Former top athlete now getting another type of attention — from police


By Ed Runyan

runyan@vindy.com

WARREN

Arbie D. Murray put up some impressive numbers when he was a senior basketball player at Howland High School in 2013.

He led his team in scoring at 16.5 points per game, three-point shooting percentage, free-throw-shooting percentage and was honored by his conference as one of the best players in the area.

These days, however, Murray is getting another kind of attention, not from admirers but from police officers, corrections officers and judges.

In 2015 alone, Murray, 20, with addresses in Howland and Niles, has been charged 29 times through Warren Municipal Court, six of them felonies, 13 misdemeanors and eight traffic charges. He had only one minor criminal offense before 2015.

He has four open felony cases in Trumbull County Common Pleas Court, all of them charging him with drug trafficking. They are low-level felonies, meaning he may not get prison time if he’s convicted.

He may be on the verge of setting a record at the Courthouse, where he was indicted three separate times between June 17 and July 21, all of them on charges of trafficking in marijuana. A fourth case is pending with the grand jury. The arrests leading to the charges occurred March 23, April 9 and April 24.

Murray has been in police custody at least eight times this year, including March 6, March 18, March 23, April 18, April 28, July 8, July 12 and Aug. 2, according to the Trumbull County jail.

Murray once set Howland’s record for the most 3-point goals in a game by scoring nine in a 31-point performance against Boardman in February 2013.

He went on another type of streak in the spring of this year: He was charged with driving under the influence of alcohol and/or drugs Feb. 23, April 14 and April 27.

A Warren police officer said Murray was crying in a holding cell at Warren Municipal Court on April 28 and did things suggesting he might be suicidal.

In his most recent arrest, Aug. 2, Murray was pulled over at Youngstown Road and Kenilworth Avenue in the city for playing loud music.

The officer detected the smell of marijuana, saw green marijuana residue in the cup holder of the car and found a small scale in the car that was made to look like a cell phone.
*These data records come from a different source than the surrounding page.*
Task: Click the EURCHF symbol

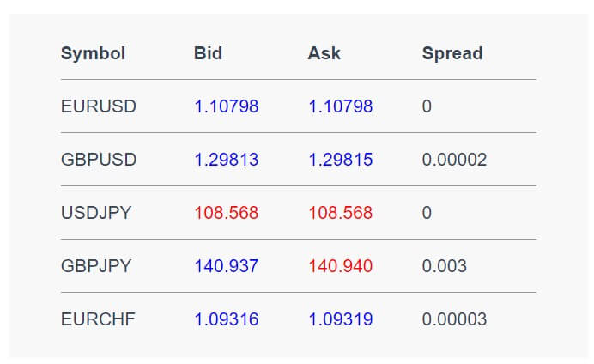Action: [x=98, y=319]
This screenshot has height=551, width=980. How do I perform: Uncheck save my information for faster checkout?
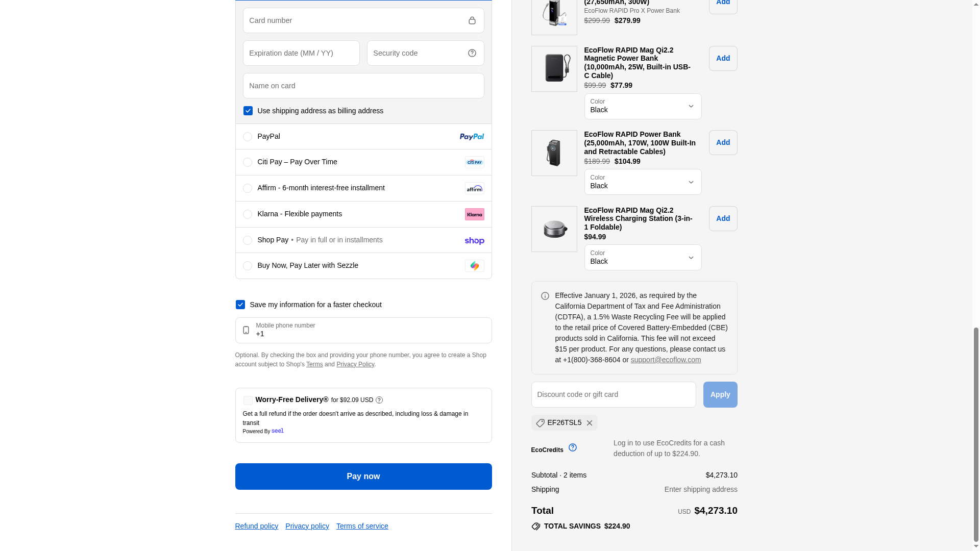point(240,305)

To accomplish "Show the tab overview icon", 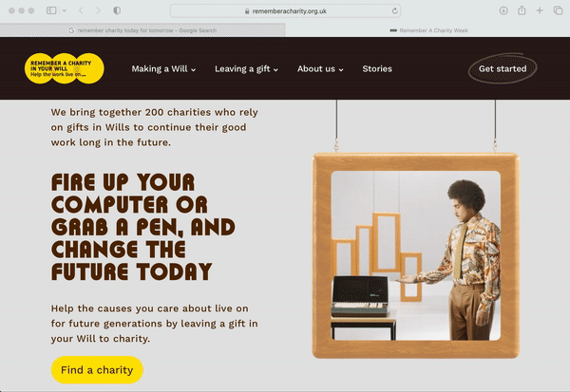I will 558,10.
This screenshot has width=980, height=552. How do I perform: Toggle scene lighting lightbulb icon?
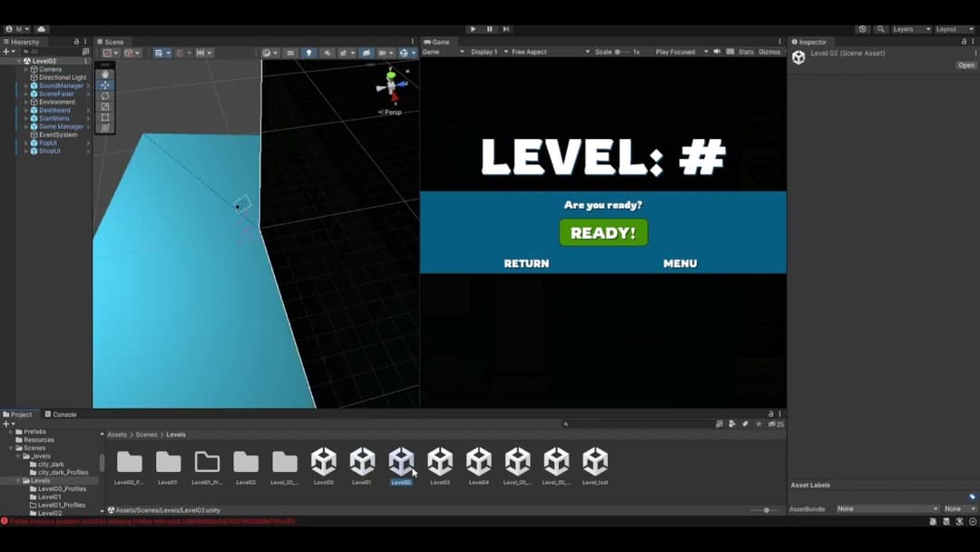pos(309,53)
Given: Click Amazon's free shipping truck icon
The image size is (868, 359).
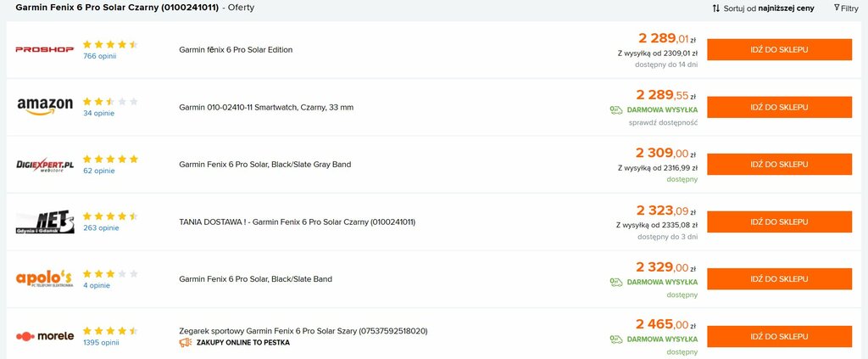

Police frequently consider such items to be drug paraphernalia.

Officers also found pills in the car for which Murray could not produce a prescription. Later at the Trumbull County jail, a packet containing a white powder believed to be drugs fell out of his sock.

He pleaded not guilty the next day to misdemeanor charges of drug possession and playing loud music and was released from the jail on a personal-recognizance bond, meaning he didn’t have to pay anything.

Ed Dyer, a longtime local substance-use disorder counselor, said someone with that many criminal charges occurring in such a short time may not have yet accrued enough convictions to give probation officers the leverage they need to confront his behavior.

But by the time some of those cases have resulted in convictions, the Trumbull County Adult Probation Department will be well aware of him, and it will most likely establish probationary guidelines, and possibly help.

“Adult probation will keep an eye on him,” Dyer said.